Richard Castillo, MD1, Juan Alvarado, MD1, Cristobal Maiz, MD1, Billeke Pablo, MD, PhD2, Andrea Vega, RN1, Nicolas Jarufe, MD1, Camilo Boza, MD1. 1Escuela de Medicina, Pontificia Universidad Catolica de Chile, 2Universidad del Desarrollo de Chile
Our objective was to assess reliability and validity of a visual-spatial secondary task (VSST) as a method to measure automaticity on basic simulated laparoscopic skill model.
In motor skill acquisition, expertise is defined by automaticity. The highest level of performance with less cognitive and attentional resources characterizes this stage, allowing experts to perform multiple tasks.
Conventional validated parameters, as operative time, objective assessment skills scales (OSATS) and movement economy, are insufficient.
There is literature about using a VSST as an attention indicator that correlates with the automaticity level.
Novices with approved FLS (n=11) and laparoscopy experts (n=4) were enrolled for an experimental study and measured under dual tasks conditions.
Each participant performed the test giving priority to the primary task while at the same time they responded to a VSST. The primary task consisted of four laparoscopic stitches (LS) on a bench-model. The VSST was a screen that showed different patters that the surgeon had to recognize and press a pedal while doing the stitches (PsychoPsy software, Python, MacOS).
Novices were overtrained on LS until reach at least 100 repetitions and were retested.
Participants were video recorded and then assessed by two blinded evaluators who measured operative time and OSATS. These scores were considered indicators of quality for the primary task. The VSST performance was measured by the detectability index (DI), which is a correlation between correct and wrong detections.
A reliable evaluation was defined as two measures of DI with less than 10% of difference, maintaining the performance on the primary task (operative time <110seg and OSATS >17points).
Novice achieved reliable measure of the test after 2(2-5) repetitions on the pre-evaluation and 3.75(2-5) on the post-evaluation (p=0.04); while laparoscopy experts did it after 3.5(3-4) repetitions.
Proficiency scores of primary task (defined previously) were accomplished on every measure for novices (pre-post overtraining) and experts.
Expert performance on VSST was DI 0.78(0.69-0.87). Novice performance was significantly better on post-evaluation [DI-pre 0.48(0.06-0.71) vs DI-post 0.78(0.48-0.95), p=0.003]. Overtraining consisted on 140(100-210) repetitions of LS for all novices, made on 8 hours (3-15).
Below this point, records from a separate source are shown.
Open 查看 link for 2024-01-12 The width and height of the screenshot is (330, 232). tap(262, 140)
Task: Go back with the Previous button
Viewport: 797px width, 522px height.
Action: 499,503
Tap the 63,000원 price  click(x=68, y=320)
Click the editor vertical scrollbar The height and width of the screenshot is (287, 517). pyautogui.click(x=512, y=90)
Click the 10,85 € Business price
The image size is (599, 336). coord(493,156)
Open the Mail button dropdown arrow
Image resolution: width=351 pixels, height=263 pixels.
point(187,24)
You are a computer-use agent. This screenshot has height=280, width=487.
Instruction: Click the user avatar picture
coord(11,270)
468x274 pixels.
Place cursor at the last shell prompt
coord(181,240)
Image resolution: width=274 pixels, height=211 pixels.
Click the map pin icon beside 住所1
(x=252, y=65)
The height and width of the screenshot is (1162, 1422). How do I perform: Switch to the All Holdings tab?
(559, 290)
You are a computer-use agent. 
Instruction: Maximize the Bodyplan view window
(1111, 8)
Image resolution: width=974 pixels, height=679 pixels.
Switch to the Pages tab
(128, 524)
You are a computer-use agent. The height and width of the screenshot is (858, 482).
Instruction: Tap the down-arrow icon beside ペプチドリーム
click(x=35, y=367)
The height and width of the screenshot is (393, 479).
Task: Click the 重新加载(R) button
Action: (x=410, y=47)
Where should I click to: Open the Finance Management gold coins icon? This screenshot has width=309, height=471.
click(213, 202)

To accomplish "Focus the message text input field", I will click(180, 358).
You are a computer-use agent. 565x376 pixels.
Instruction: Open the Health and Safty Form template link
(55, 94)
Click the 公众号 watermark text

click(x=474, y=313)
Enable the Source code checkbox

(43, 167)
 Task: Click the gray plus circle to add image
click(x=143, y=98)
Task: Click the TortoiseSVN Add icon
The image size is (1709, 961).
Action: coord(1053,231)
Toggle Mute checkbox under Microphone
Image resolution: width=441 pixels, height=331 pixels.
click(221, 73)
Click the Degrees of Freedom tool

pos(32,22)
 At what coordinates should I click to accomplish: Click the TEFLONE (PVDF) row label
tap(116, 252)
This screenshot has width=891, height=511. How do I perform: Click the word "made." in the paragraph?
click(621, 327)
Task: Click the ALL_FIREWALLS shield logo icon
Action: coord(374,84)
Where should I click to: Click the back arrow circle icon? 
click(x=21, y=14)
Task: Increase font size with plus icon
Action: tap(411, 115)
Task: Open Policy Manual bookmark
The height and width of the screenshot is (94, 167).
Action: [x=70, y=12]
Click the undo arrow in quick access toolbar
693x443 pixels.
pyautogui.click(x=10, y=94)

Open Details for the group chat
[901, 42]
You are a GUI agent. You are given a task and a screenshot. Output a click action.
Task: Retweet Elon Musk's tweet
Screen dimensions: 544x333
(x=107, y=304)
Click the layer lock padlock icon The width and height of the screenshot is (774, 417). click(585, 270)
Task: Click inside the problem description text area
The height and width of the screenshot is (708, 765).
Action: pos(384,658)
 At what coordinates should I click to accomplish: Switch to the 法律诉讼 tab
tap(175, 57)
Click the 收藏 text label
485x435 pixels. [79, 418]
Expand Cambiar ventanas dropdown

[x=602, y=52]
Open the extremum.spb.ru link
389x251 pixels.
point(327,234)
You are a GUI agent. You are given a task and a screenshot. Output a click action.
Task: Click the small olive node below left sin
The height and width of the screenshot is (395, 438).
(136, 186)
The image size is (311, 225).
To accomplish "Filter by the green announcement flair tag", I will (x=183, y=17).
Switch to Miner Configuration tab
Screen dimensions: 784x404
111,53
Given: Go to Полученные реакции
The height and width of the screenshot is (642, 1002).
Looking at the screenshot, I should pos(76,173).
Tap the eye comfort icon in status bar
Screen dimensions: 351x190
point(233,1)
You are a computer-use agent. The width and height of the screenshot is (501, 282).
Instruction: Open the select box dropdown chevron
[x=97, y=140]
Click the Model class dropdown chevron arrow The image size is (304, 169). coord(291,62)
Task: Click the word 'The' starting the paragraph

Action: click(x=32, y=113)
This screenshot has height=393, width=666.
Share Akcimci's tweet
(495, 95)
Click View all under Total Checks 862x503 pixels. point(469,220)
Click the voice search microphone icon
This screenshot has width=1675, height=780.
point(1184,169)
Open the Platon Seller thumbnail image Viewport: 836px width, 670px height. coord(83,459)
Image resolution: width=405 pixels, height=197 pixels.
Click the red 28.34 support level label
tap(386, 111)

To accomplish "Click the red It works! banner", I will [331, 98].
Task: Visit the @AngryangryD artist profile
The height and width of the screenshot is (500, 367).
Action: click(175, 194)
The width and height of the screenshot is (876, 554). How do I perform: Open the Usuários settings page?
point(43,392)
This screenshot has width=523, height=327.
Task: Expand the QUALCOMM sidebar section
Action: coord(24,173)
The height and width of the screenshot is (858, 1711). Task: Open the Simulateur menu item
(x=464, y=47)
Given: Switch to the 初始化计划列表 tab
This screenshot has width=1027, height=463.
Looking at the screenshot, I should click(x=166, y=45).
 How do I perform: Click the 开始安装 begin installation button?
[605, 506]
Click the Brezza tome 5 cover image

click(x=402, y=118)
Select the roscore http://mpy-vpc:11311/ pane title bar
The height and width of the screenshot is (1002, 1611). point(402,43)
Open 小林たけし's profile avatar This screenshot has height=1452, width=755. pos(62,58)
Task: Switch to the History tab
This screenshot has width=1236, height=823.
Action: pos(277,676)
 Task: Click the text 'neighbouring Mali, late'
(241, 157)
By categorizing DI based on expert performance, novices with DI-post>0.65 achieve better OSATS score and less operative time than novices with DI-post<0.65 (p=0.007 y p=0.089, respectively)
Measuring of automaticity is feasible by using a VSST. This instrument is reliable and has a face, content and construct validity. A detectability index over 0.65 may be a cut-off point correlated with high standard performance on the primary task.
This instrument measured performance on laparoscopic skills, and along with conventional indicators, better define advance levels of expertise. More studies are required applying this VSST to achieve external validity by reproducing our results.